As for the midfield, now if only there was some kind of shorthand abbreviation for the exact type of midfielder that Arsenal require … I happen to think that Mikel Arteta has been a big miss for Arsenal this season. The DM™ lust that has infiltrated the fan base has caused his talents to be underplayed. That said, approaching his 33rd birthday, Arteta clearly needs replacing and you could argue we should consider upgrading on him in any case. His understudy, Mathieu Flamini, is also north of his 30th birthday and, let’s face it, hardly in the foremost bracket of defensive midfielders himself. Coquelin has acquitted himself well, but his touch is a little loose and we really ought to be thinking bigger.

Like it or not, Arsenal are a passing team. Arteta is incredibly good at encouraging Arsenal to establish and impose that style. The Gunners would require a player of a high technical level. Having a midfielder that cannot pass the ball would present a big problem for a Wenger side- as it would most top class teams in this day and age. The position has evolved rapidly over the last ten years or so, to the point that I think that you could argue that even past guardians of the role such as Gilberto Silva and Claude Makelele would be too limited to execute it at the top level now.

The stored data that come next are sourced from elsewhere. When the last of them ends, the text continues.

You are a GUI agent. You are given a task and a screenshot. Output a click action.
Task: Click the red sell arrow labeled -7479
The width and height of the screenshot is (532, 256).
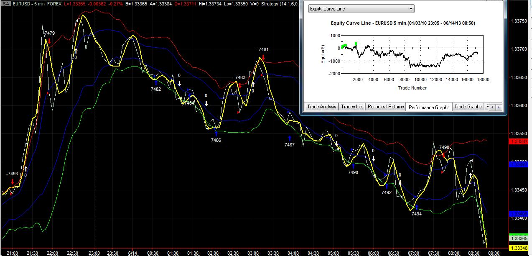pos(49,41)
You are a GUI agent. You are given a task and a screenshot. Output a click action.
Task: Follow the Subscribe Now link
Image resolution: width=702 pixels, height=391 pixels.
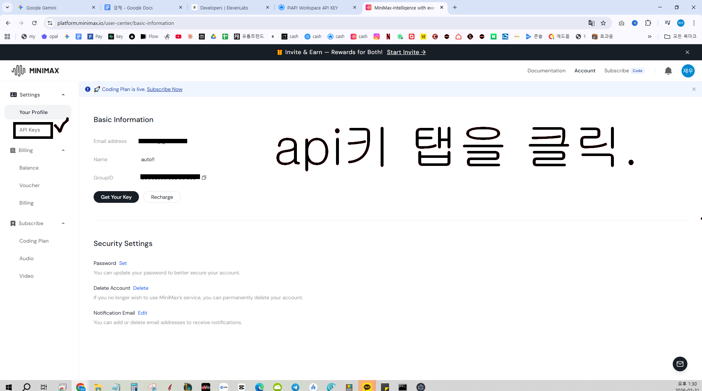click(165, 90)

Whilst Arteta commits more tackles (and fouls) than you probably realise, I don’t think it’s remiss of me to suggest that the team could do with a more assertive physical presence here. (I too, dear reader, am biting my lip to try and prevent myself from screaming Nemanja Matic’s name). Given how harshly tackling is governed now, the battering ram many lust after is probably no longer viable. Patrick Vieira received 72 yellow cards and 8 red cards during his Gunners’ career and I think you would come close to doubling both totals in today’s more delicate, technical game.

Even so, Arsenal’s biggest enemy this season has been a lack of consistency in selection. It’s meant they have struggled for rhythm. The team needs to get better at finding a way to win games when the stars are not aligned for them and a more prominent physical base may go some way to achieving this. In an ideal world, Arsene would be able to procure a player capable of changing the pace of Arsenal’s play and switching the emphasis. Effectively, somebody that brings Chamberlain’s qualities, but from a deeper role.

Even on the rare occasions that they are given the opportunity, Arsenal don’t break very quickly anymore. A new defensive midfielder could go some way to amending this. Of course finding this kind of player is a different matter. When Javi Martinez’s cruciate ligament collapsed in August, Bayern Munich needed a similar sort of player and could only find 33 year old Xabi Alonso, which again, suggests that the market is hardly saturated with plump, juicy DM’s ripe for picking.

Whatever your impressions of Arsene’s ‘dithering’ on transfers, there are market based reasons for his inaction on most occasions. He doesn’t do it just to piss you off, as tempting as it is to believe that sometimes. That said, it’s difficult to see inaction this January being tolerated, whatever the reasons. In defence, there is a very pressing need for reinforcement. In defensive midfield, the situation is less critical I think in that we at least have options, even if the options we have are not strictly top shelf. How Wenger balances squad needs with an unforgiving market will be an intriguing narrative to follow. LD.